### Job
Pull out every line from the rows below that contains the string "column", matching its capitalization.

[Data entries]
++++++++++
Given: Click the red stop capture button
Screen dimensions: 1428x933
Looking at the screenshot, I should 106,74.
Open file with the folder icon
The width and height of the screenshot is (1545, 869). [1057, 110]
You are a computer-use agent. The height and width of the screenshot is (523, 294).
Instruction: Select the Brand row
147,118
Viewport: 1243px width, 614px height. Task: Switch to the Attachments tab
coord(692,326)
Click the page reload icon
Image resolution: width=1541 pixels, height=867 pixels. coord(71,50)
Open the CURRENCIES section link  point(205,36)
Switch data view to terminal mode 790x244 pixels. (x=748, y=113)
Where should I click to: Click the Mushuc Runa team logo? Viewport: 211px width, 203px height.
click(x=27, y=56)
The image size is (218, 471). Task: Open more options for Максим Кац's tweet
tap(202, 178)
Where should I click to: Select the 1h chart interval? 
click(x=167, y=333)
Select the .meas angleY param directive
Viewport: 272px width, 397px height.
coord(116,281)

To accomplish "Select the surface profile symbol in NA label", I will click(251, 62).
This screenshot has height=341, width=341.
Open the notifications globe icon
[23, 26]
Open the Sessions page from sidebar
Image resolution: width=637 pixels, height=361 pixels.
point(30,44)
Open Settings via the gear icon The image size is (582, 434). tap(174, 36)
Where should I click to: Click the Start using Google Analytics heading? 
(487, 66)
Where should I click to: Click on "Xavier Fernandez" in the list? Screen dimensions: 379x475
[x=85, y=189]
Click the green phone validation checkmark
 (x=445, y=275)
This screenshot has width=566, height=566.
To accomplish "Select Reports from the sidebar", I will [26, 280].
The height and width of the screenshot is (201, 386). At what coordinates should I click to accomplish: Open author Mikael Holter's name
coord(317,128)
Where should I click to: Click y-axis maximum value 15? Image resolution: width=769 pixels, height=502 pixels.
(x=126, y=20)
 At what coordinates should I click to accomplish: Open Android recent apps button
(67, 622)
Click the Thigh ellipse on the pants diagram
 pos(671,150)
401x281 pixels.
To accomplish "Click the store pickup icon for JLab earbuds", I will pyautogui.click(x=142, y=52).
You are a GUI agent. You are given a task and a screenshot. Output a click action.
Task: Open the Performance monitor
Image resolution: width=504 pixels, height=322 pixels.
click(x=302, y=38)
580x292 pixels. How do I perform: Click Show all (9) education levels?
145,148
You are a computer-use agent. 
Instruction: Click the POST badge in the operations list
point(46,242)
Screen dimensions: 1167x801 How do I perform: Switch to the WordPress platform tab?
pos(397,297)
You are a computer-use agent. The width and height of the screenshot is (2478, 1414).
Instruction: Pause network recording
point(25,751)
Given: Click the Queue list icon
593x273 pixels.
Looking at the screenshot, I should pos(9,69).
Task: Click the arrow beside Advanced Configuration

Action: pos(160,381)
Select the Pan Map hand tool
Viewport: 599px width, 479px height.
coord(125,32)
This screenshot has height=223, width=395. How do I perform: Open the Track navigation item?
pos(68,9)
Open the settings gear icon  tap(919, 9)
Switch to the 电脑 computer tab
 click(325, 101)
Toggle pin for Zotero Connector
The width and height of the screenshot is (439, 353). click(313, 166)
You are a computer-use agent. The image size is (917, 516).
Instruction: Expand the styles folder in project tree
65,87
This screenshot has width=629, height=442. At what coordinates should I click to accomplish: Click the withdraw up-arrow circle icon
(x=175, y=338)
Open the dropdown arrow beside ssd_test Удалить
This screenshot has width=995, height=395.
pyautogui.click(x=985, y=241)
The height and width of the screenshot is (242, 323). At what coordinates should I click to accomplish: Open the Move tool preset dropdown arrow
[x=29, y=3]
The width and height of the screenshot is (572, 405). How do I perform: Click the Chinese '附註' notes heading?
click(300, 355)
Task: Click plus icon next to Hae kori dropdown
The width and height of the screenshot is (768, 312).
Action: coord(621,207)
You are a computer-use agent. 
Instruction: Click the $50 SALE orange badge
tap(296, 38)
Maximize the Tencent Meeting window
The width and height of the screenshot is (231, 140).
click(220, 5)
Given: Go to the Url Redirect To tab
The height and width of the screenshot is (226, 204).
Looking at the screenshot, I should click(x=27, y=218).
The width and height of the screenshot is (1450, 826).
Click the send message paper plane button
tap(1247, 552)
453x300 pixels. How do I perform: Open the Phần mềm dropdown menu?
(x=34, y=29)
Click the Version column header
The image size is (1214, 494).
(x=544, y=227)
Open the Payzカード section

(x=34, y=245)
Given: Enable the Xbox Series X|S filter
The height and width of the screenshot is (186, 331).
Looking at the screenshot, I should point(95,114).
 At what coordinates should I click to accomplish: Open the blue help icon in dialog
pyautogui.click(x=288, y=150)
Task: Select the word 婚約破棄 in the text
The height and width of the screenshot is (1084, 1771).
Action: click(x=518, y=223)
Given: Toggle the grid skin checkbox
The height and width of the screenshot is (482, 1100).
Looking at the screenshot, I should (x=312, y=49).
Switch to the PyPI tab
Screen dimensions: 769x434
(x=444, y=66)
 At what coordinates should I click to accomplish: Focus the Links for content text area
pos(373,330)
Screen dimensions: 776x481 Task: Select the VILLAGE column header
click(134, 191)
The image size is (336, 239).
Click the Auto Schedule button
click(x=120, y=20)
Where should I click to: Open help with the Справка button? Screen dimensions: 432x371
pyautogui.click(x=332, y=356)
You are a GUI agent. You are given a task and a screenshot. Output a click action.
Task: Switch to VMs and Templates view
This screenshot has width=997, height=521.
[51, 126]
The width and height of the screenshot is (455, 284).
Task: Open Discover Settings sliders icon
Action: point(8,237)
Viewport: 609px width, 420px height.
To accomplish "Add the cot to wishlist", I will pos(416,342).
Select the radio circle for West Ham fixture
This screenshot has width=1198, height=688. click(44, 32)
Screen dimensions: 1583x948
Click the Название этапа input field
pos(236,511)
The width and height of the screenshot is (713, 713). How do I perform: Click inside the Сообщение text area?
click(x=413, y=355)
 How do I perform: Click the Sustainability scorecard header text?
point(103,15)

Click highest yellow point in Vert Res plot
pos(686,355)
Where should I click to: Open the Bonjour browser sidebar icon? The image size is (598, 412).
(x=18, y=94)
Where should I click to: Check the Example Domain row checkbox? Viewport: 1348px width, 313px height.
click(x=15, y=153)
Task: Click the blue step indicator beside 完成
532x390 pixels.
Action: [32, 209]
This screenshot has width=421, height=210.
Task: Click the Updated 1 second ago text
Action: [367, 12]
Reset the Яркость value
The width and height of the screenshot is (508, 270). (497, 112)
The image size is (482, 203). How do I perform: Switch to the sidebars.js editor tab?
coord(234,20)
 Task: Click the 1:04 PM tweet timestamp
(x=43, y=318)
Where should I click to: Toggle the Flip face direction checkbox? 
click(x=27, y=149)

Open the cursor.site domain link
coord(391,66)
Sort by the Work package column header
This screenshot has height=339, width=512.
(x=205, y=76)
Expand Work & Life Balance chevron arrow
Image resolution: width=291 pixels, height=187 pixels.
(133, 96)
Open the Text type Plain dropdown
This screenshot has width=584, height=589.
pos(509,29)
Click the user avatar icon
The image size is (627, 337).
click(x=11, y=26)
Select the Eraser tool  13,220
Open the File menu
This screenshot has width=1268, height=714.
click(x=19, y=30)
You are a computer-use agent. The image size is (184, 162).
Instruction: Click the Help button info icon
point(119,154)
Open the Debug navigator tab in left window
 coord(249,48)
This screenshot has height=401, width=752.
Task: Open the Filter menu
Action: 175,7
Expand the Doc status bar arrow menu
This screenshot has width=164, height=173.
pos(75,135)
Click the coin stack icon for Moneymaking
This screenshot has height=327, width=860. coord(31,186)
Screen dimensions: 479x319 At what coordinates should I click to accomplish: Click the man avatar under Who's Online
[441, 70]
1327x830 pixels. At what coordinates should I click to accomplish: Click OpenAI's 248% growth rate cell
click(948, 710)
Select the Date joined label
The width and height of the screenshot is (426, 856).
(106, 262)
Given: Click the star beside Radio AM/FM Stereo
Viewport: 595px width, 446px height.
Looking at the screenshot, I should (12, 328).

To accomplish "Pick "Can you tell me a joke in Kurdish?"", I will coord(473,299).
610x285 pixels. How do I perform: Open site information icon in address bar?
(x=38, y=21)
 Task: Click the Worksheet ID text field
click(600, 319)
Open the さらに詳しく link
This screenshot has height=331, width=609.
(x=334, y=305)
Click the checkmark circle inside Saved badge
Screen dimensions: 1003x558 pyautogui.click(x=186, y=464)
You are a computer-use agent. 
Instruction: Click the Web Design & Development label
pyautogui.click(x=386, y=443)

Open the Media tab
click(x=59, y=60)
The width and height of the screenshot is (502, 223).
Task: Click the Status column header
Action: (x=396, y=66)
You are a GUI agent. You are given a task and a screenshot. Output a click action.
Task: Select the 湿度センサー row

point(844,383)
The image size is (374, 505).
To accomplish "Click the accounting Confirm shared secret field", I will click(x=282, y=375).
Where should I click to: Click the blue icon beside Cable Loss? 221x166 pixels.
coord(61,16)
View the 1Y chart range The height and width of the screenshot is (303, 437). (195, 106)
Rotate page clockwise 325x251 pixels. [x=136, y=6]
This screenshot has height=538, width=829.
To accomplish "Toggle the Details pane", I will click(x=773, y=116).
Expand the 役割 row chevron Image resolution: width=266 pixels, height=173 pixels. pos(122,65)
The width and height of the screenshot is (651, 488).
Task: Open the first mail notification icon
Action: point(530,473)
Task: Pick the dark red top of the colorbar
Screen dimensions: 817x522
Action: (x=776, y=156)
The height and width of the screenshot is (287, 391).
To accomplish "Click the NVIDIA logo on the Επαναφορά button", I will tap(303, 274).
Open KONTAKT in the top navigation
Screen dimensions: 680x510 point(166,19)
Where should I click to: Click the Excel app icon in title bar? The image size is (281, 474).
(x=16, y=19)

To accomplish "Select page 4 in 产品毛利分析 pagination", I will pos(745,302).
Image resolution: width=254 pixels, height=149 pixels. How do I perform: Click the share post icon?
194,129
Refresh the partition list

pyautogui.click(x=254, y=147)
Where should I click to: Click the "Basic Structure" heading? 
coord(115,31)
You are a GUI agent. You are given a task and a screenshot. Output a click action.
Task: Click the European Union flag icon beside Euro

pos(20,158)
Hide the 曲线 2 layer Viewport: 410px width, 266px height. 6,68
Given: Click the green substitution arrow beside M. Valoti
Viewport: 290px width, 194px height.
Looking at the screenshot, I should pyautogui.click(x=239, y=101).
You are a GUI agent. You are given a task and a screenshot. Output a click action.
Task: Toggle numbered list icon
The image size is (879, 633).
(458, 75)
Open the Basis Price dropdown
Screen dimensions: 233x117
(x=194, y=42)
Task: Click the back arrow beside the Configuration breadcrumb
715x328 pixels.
++++++++++
### Full answer
Click the Version column header
Screen dimensions: 776x481 Task: Select the VILLAGE column header
Sort by the Work package column header
Task: Click the Status column header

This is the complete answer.